Pixel coordinate grounding data:

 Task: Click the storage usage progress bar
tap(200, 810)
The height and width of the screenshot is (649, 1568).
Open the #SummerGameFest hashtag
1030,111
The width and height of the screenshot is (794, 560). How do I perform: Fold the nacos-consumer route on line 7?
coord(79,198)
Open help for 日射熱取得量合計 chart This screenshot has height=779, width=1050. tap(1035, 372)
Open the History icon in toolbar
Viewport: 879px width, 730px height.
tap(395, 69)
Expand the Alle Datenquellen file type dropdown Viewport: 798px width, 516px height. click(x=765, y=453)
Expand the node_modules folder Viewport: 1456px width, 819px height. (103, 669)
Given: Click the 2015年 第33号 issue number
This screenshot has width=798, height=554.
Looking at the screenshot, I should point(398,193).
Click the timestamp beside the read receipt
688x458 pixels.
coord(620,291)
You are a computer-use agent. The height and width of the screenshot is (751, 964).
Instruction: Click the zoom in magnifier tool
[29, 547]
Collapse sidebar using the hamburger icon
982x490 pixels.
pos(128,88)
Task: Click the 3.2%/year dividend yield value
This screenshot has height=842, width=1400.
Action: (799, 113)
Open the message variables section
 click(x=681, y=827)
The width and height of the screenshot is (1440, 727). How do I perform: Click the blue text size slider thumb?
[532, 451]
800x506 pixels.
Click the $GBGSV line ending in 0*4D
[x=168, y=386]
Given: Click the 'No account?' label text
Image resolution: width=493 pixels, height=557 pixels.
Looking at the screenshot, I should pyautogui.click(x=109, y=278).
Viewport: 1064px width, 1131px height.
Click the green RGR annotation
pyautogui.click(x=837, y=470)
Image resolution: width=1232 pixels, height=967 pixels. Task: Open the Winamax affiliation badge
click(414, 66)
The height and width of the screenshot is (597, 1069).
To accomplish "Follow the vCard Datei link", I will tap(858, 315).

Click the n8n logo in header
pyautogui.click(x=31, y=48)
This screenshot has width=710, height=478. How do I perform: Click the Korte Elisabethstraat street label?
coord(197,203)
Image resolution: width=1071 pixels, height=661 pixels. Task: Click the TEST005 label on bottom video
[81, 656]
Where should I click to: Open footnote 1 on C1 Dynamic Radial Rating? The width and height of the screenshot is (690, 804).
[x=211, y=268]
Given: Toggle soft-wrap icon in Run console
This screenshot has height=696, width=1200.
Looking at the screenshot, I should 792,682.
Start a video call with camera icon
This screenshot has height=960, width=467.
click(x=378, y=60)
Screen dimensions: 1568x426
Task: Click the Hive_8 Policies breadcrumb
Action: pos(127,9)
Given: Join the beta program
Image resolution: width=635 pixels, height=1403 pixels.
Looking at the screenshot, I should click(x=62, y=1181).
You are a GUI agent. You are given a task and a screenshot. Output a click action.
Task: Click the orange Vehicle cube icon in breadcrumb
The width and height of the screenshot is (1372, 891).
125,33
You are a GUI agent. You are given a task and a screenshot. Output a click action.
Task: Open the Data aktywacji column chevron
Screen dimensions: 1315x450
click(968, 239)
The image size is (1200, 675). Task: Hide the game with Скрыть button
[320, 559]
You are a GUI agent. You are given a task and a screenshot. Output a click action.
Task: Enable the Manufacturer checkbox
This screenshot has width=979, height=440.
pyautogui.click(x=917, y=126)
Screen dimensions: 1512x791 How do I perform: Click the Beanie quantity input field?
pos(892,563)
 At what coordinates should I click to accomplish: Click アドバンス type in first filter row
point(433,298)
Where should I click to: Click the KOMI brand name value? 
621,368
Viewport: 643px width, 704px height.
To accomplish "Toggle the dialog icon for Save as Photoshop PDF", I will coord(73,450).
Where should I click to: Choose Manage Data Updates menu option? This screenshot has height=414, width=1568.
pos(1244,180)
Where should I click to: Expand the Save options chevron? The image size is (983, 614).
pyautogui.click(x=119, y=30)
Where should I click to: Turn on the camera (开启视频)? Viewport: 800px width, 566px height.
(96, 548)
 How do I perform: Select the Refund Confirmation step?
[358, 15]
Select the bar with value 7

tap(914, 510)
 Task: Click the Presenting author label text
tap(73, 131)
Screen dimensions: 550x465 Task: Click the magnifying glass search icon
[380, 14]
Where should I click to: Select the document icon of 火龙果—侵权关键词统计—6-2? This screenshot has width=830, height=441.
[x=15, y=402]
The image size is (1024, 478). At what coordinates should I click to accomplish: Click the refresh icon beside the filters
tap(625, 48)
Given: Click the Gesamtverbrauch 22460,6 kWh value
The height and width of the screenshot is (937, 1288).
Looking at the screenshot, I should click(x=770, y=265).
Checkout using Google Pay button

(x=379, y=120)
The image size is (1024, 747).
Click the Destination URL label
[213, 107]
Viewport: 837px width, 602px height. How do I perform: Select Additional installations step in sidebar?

§ ASSIGNMENT:
Please set down each line of the records exactly as given.

§ RESULT:
 Task: Click the storage usage progress bar
tap(200, 810)
The height and width of the screenshot is (649, 1568).
Open the #SummerGameFest hashtag
1030,111
The width and height of the screenshot is (794, 560). How do I perform: Fold the nacos-consumer route on line 7?
coord(79,198)
Open help for 日射熱取得量合計 chart This screenshot has height=779, width=1050. tap(1035, 372)
Open the History icon in toolbar
Viewport: 879px width, 730px height.
tap(395, 69)
Expand the Alle Datenquellen file type dropdown Viewport: 798px width, 516px height. click(x=765, y=453)
Expand the node_modules folder Viewport: 1456px width, 819px height. (103, 669)
Given: Click the 2015年 第33号 issue number
This screenshot has width=798, height=554.
Looking at the screenshot, I should point(398,193).
Click the timestamp beside the read receipt
688x458 pixels.
coord(620,291)
You are a computer-use agent. The height and width of the screenshot is (751, 964).
Instruction: Click the zoom in magnifier tool
[29, 547]
Collapse sidebar using the hamburger icon
982x490 pixels.
pos(128,88)
Task: Click the 3.2%/year dividend yield value
This screenshot has height=842, width=1400.
Action: (799, 113)
Open the message variables section
 click(x=681, y=827)
The width and height of the screenshot is (1440, 727). How do I perform: Click the blue text size slider thumb?
[532, 451]
800x506 pixels.
Click the $GBGSV line ending in 0*4D
[x=168, y=386]
Given: Click the 'No account?' label text
Image resolution: width=493 pixels, height=557 pixels.
Looking at the screenshot, I should pyautogui.click(x=109, y=278).
Viewport: 1064px width, 1131px height.
Click the green RGR annotation
pyautogui.click(x=837, y=470)
Image resolution: width=1232 pixels, height=967 pixels. Task: Open the Winamax affiliation badge
click(414, 66)
The height and width of the screenshot is (597, 1069).
To accomplish "Follow the vCard Datei link", I will tap(858, 315).

Click the n8n logo in header
pyautogui.click(x=31, y=48)
This screenshot has width=710, height=478. How do I perform: Click the Korte Elisabethstraat street label?
coord(197,203)
Image resolution: width=1071 pixels, height=661 pixels. Task: Click the TEST005 label on bottom video
[81, 656]
Where should I click to: Open footnote 1 on C1 Dynamic Radial Rating? The width and height of the screenshot is (690, 804).
[x=211, y=268]
Given: Toggle soft-wrap icon in Run console
This screenshot has height=696, width=1200.
Looking at the screenshot, I should 792,682.
Start a video call with camera icon
This screenshot has height=960, width=467.
click(x=378, y=60)
Screen dimensions: 1568x426
Task: Click the Hive_8 Policies breadcrumb
Action: pos(127,9)
Given: Join the beta program
Image resolution: width=635 pixels, height=1403 pixels.
Looking at the screenshot, I should click(x=62, y=1181).
You are a GUI agent. You are given a task and a screenshot. Output a click action.
Task: Click the orange Vehicle cube icon in breadcrumb
The width and height of the screenshot is (1372, 891).
125,33
You are a GUI agent. You are given a task and a screenshot. Output a click action.
Task: Open the Data aktywacji column chevron
Screen dimensions: 1315x450
click(968, 239)
The image size is (1200, 675). Task: Hide the game with Скрыть button
[320, 559]
You are a GUI agent. You are given a task and a screenshot. Output a click action.
Task: Enable the Manufacturer checkbox
This screenshot has width=979, height=440.
pyautogui.click(x=917, y=126)
Screen dimensions: 1512x791 How do I perform: Click the Beanie quantity input field?
pos(892,563)
 At what coordinates should I click to accomplish: Click アドバンス type in first filter row
point(433,298)
Where should I click to: Click the KOMI brand name value? 
621,368
Viewport: 643px width, 704px height.
To accomplish "Toggle the dialog icon for Save as Photoshop PDF", I will coord(73,450).
Where should I click to: Choose Manage Data Updates menu option? This screenshot has height=414, width=1568.
pos(1244,180)
Where should I click to: Expand the Save options chevron? The image size is (983, 614).
pyautogui.click(x=119, y=30)
Where should I click to: Turn on the camera (开启视频)? Viewport: 800px width, 566px height.
(96, 548)
 How do I perform: Select the Refund Confirmation step?
[358, 15]
Select the bar with value 7

tap(914, 510)
 Task: Click the Presenting author label text
tap(73, 131)
Screen dimensions: 550x465 Task: Click the magnifying glass search icon
[380, 14]
Where should I click to: Select the document icon of 火龙果—侵权关键词统计—6-2? This screenshot has width=830, height=441.
[x=15, y=402]
The image size is (1024, 478). At what coordinates should I click to accomplish: Click the refresh icon beside the filters
tap(625, 48)
Given: Click the Gesamtverbrauch 22460,6 kWh value
The height and width of the screenshot is (937, 1288).
Looking at the screenshot, I should click(x=770, y=265).
Checkout using Google Pay button

(x=379, y=120)
The image size is (1024, 747).
Click the Destination URL label
[213, 107]
Viewport: 837px width, 602px height. How do I perform: Select Additional installations step in sidebar?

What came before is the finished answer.